Scivola nel laghetto e muore a 39 anni

26 Agosto 2016

La vittima stava pescando: chiama la moglie e poi cade nella vasca d’irrigazione forse per un malore. Oggi l’autopsia

SANTA MARIA IMBARO. «Ha lavorato fino al pomeriggio, voleva stare un po’ da solo, con i suoi pensieri, rilassarsi con la canna da pesca. E adesso non c’è più». Mariana non si dà pace ai bordi della vasca d’irrigazione, di proprietà del Consorzio di bonifica, che mercoledì sera ha inghiottito suo marito, Marin Mugurel, 39 anni a ottobre, romeno e papà di due bambini di 8 e 4 anni. Dopo una notte di ricerche, il corpo è stato ritrovato all’alba di ieri. La sera prima l’uomo aveva chiamato la moglie per dire che stava tornando a casa. Non è più rincasato.

L’ALLARME. Scatta prima delle 21. Mariana chiama in lacrime il 112. Non vedendo rincasare il marito, che prima delle 20 l’aveva contattata al telefono annunciandole l’imminente ritorno a casa, la donna va con un’amica all’invaso artificiale in contrada Paglierini, tra Santa Maria Imbaro e Mozzagrogna. Mugurel era andato lì, dopo una giornata di lavoro come bracciante per la raccolta di frutta e ortaggi. Non era la prima volta. Pare lo rilassasse lanciare la canna da pesca nella vasca, profonda diversi metri e con una superficie di oltre cento metri quadri. Pescava carpe o pesciolini da portare a casa ai figlioletti. Mugurel aveva parcheggiato l’auto e scavalcato la recinzione dell’invaso (l’accesso è chiuso da un cancello con lucchetto). Aveva pescato e all’imbrunire si apprestava a tornare a casa.

LE RICERCHE. La moglie e l’amica trovano l’auto e, ai bordi dell’invaso, la canna da pesca, il borsello e le ciabatte. Di Marin, invece, nessuna traccia.
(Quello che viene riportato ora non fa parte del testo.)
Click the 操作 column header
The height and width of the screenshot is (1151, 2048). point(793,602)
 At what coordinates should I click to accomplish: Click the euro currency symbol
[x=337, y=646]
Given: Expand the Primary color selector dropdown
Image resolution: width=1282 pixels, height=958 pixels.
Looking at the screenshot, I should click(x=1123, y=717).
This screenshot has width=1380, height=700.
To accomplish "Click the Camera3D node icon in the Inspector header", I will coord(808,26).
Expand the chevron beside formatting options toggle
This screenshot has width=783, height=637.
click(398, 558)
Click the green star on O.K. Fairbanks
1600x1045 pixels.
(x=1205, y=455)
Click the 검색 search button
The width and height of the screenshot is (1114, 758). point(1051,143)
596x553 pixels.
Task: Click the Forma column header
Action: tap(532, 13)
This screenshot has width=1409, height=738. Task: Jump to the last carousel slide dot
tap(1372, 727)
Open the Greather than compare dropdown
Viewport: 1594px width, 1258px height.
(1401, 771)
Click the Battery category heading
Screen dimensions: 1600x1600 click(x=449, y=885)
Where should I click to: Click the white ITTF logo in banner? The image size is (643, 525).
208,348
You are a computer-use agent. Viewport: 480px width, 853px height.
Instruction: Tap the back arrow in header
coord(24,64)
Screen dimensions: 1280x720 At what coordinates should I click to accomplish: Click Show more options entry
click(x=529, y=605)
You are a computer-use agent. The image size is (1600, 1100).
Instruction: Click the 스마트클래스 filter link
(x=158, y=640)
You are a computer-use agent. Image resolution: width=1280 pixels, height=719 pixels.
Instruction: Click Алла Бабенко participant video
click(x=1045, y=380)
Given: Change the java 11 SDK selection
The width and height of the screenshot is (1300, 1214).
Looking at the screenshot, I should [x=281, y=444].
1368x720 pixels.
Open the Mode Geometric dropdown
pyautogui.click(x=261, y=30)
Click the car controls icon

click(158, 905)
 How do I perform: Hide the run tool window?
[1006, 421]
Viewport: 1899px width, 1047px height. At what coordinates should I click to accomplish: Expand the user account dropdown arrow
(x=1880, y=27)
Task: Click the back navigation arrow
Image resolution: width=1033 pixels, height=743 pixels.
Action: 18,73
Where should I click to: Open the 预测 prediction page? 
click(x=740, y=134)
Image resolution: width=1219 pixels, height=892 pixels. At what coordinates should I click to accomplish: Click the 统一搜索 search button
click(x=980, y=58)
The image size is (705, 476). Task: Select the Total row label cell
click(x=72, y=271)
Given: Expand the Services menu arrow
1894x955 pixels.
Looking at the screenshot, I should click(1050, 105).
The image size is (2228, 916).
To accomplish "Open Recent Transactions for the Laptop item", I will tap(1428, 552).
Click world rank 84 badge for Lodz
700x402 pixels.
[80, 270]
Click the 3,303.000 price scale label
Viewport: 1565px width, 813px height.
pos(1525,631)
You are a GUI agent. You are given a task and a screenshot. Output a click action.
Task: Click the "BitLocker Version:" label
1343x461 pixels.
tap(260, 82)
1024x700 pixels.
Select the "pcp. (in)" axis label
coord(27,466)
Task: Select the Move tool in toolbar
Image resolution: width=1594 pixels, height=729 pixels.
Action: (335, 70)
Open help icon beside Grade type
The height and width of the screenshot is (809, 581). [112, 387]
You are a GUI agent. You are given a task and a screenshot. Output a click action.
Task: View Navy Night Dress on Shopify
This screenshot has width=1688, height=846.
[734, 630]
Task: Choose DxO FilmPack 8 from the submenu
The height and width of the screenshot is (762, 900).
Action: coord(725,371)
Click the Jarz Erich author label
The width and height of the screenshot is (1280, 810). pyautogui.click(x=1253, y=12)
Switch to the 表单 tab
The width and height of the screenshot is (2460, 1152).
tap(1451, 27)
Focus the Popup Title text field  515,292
Spaventate, chiamano i soccorsi. Da Lanciano parte una squadra dei vigili del fuoco e i carabinieri di Fossacesia e Ortona. Si capisce presto che non sarà facile trovare il corpo del 39enne se davvero è finito nella vasca d’irrigazione, dove ci sono alghe e melma a rendere tutto più difficile. Così viene allertato il gruppo sommozzatori dei vigili del fuoco, che arriva nel cuore della notte da Roseto. Alla fine si preferisce svuotare parzialmente l’invaso. E così, alle prime luci del nuovo giorno, il corpo affiora dalle acque torbide.

L’IPOTESI MALORE. Nei minuti successivi alla telefonata alla moglie accade qualcosa a Mugurel. Scivola nell’invaso oppure vi cade dentro per qualche altro motivo. L’ispezione cadaverica eseguita dal medico legale esclude l’annegamento come causa della morte. Il bracciante potrebbe essere stato colto da infarto ai bordi della vasca e, barcollando, esservi finito dentro. Non ci sono segni che farebbero pensare a una morte violenta, indotta da terzi. Sarà l’autopsia, disposta dalla Procura e che sarà eseguita questa mattina, a stabilire le cause del decesso del giovane papà. Dopo essere caduto in acqua, Marin ha lottato per rimanere a galla e tirarsi fuori, come racconterebbe la posizione delle sue mani.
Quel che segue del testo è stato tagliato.